- Born: 1956 (age 69–70) Karachi, Sindh, Pakistan
- Education: University of Karachi
- Occupation: Journalist
- Years active: 1997–present
- Employer: ARY News (2026-present)
- Television: YouTube (2024-present) Dunya News (2015–2024) BOL Network (2014–2015) Geo News (2002–2014)

= Kamran Khan (journalist) =

Pakistani journalist (born 1956)

Kamran Khan (کامران خان) is a Pakistani journalist who is the founder of Nukta, an AI-powered digital content platform on YouTube.

Previously, he hosted the talk show Dunya Kamran Khan Kay Sath on Dunya News and Aaj Kamran Khan Ke Saath on Geo News.

Kamran Khan has been credited with bringing investigative journalism into the mainstream electronic media in Pakistan. His reporting during major political and military crises in the 1990s and 2000s earned him a reputation as a trusted news source.

== Journalistic career ==
Following his graduation, Khan embarked on a career in journalism, starting as an investigative reporter for Karachi's Daily News in 1982. His early work quickly garnered attention, leading to contributions to international publications such as The Sunday Times and The Washington Post.

Khan began his career in print media, writing Urdu-language investigative columns for various national newspapers, including those associated with the Jang Media Group, where he focused on political corruption, national security, and governance. He has acknowledged in interviews that his early work in Urdu journalism shaped his professional ethos.

In September 1991, Khan was stabbed in Karachi after receiving threatening telephone calls warning him against writing stories about government corruption. The threats began after Khan wrote an article alleging police misconduct in Sindh, including extortion and illegal confinement.

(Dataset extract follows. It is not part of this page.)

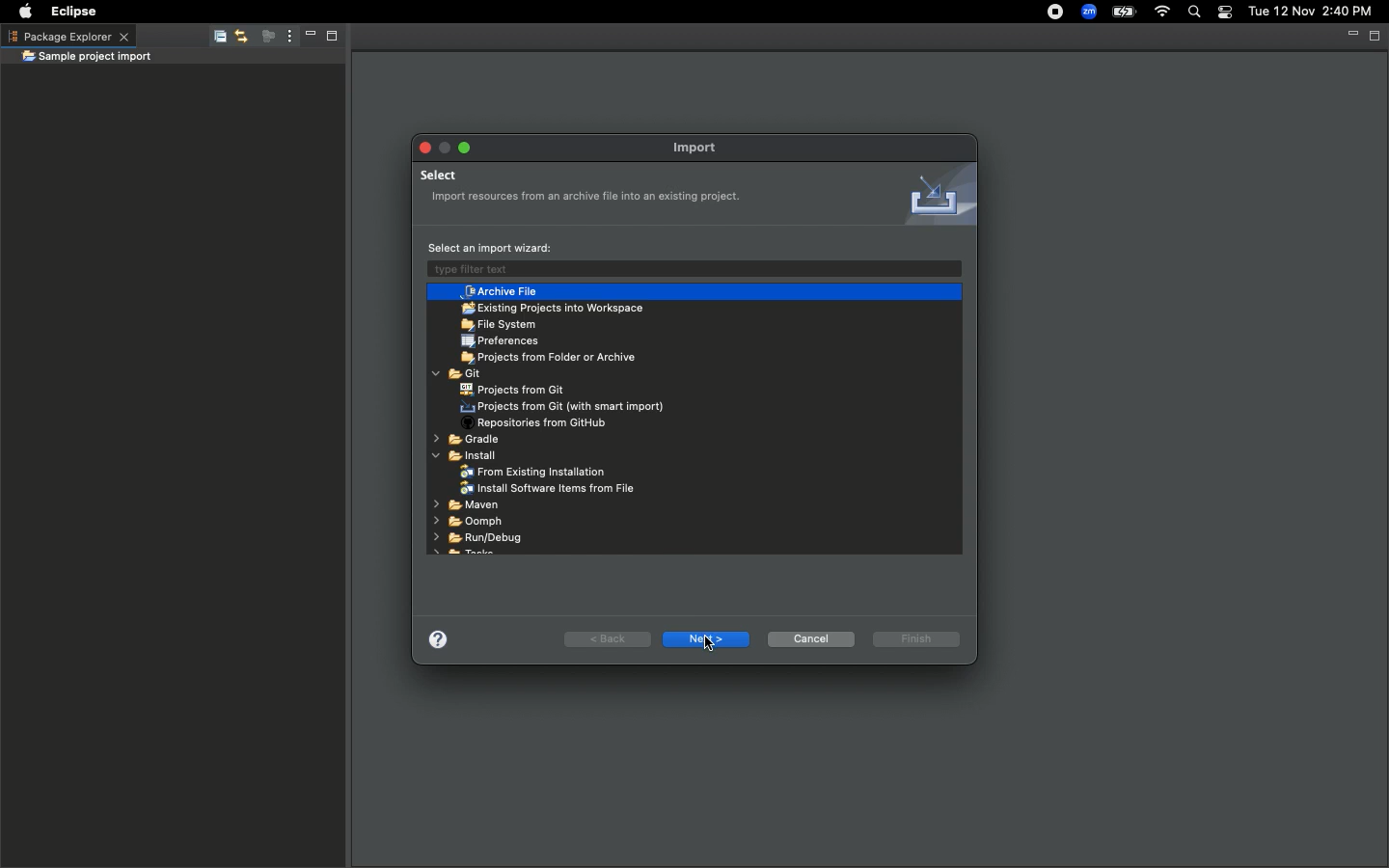  What do you see at coordinates (465, 507) in the screenshot?
I see `Maven` at bounding box center [465, 507].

Khan has also received threats following a Washington Post story he contributed to about Asif Ali Zardari. Despite changes in government, Khan continued to publish investigative stories about government corruption and periodically received threats. During that period, he worked as a stringer for The Washington Post. Later, he worked as a special correspondent for The Washington Post.

== Anchoring career ==
He gained widespread recognition through his television programs, most notably:

- Aaj Kamran Khan Kay Sath (Today with Kamran Khan) – Aired on Geo News from 2002 to 2014, this show became a major platform for investigative reporting on Pakistani politics and national affairs.
- Dunya Kamran Khan Kay Sath – After moving to Dunya News, Khan continued his work as a host and editor, analyzing political developments and government accountability. It ran from 2015 to 2024.